WHAT IS NEEDED: Quote only the lines that start at the line with "Where should I" and run to the end of the entries; omit the pictures.

######

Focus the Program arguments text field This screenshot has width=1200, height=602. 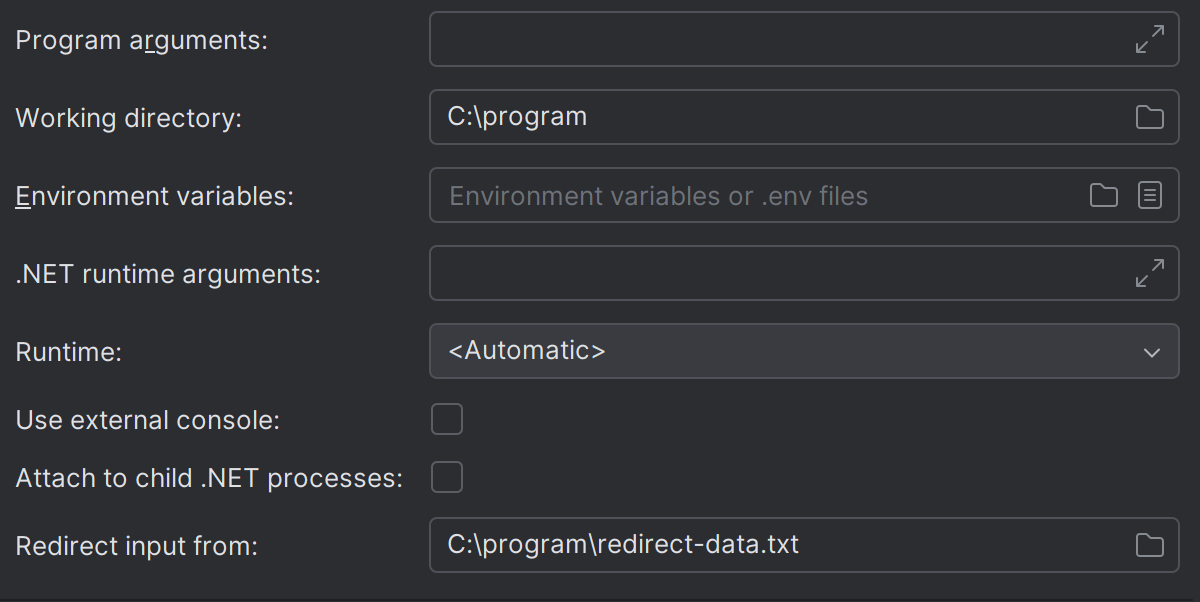tap(770, 40)
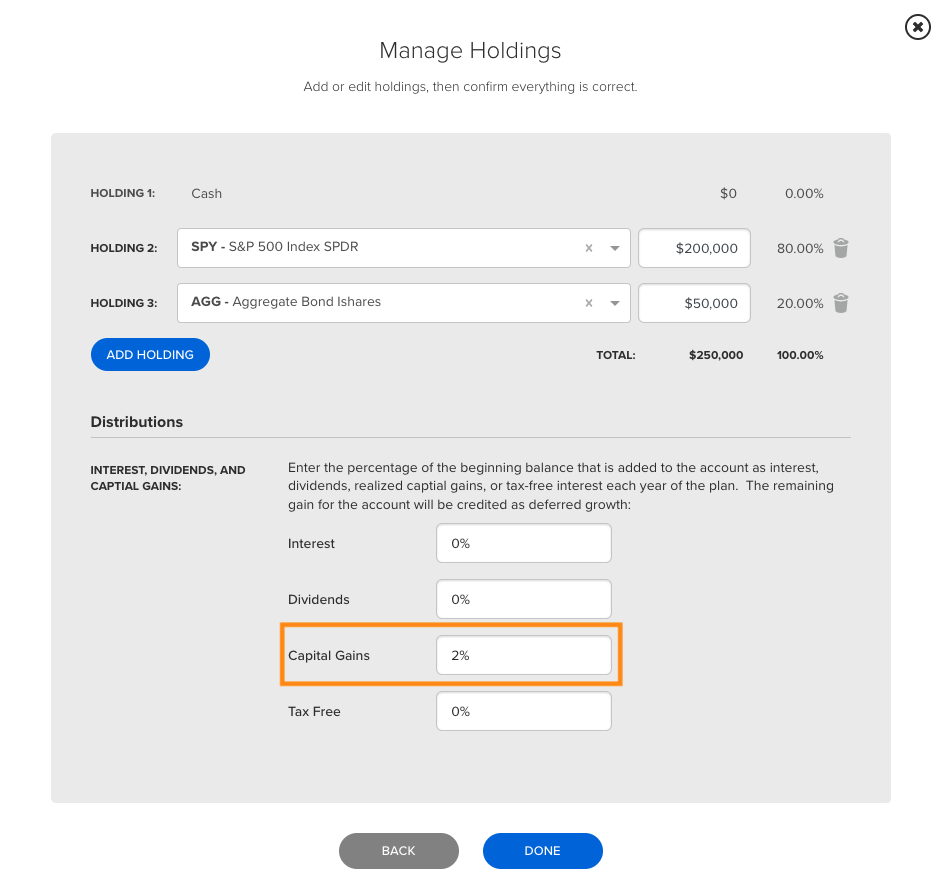Select the Cash holding row label
The image size is (943, 889).
tap(206, 194)
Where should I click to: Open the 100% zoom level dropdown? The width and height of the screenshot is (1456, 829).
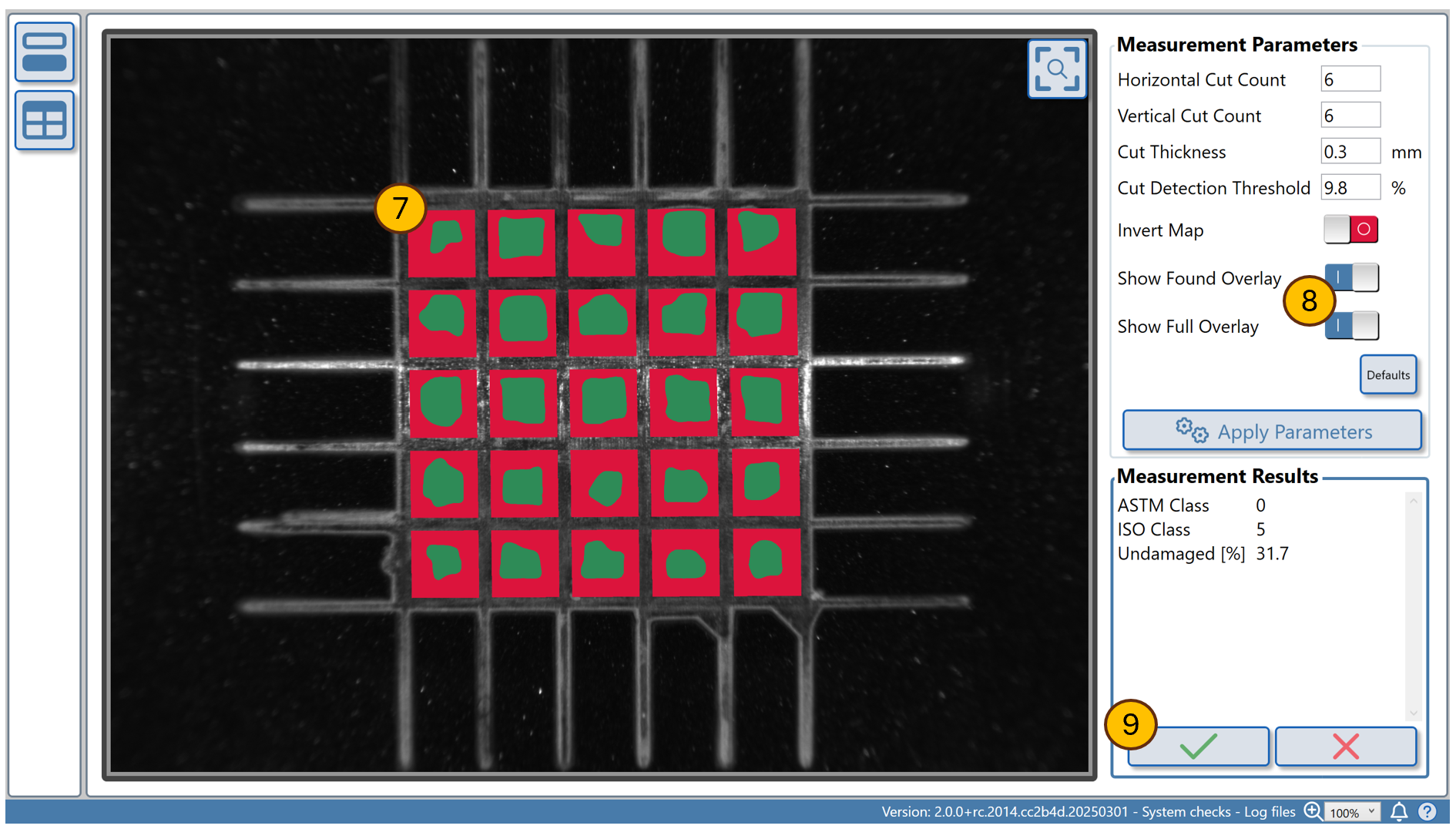tap(1353, 812)
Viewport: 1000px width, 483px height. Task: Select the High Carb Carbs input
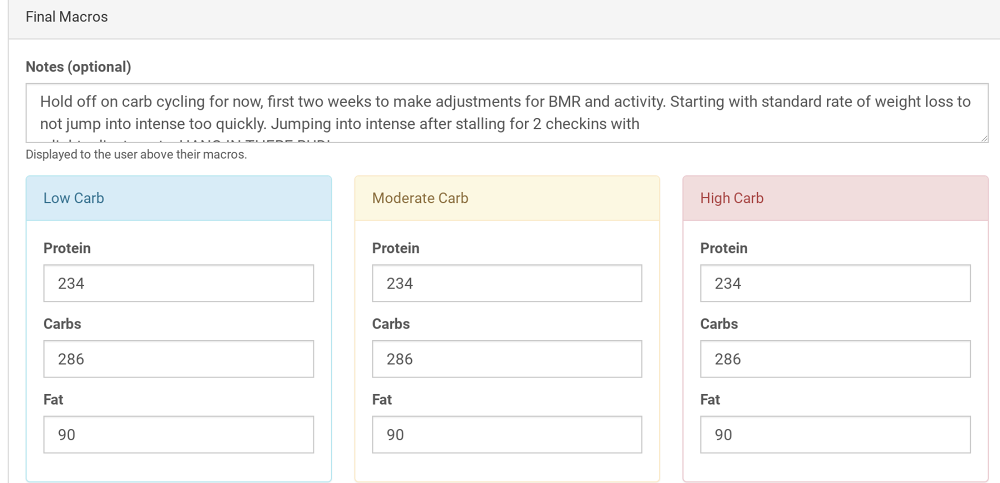point(835,359)
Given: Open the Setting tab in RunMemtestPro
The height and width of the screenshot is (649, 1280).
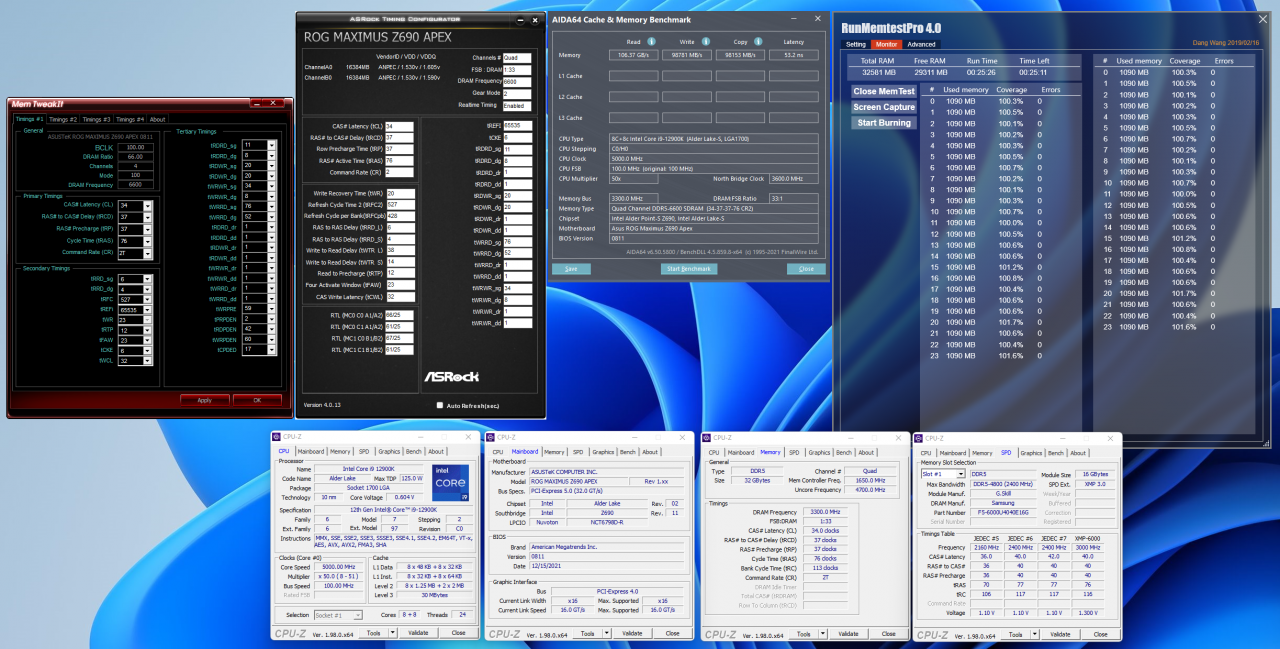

######

ANSWER SECTION:
Where should I click to: Open the 100% zoom level dropdown? The width and height of the screenshot is (1456, 829).
tap(1353, 812)
Viewport: 1000px width, 483px height. Task: Select the High Carb Carbs input
point(835,359)
Given: Open the Setting tab in RunMemtestPro
The height and width of the screenshot is (649, 1280).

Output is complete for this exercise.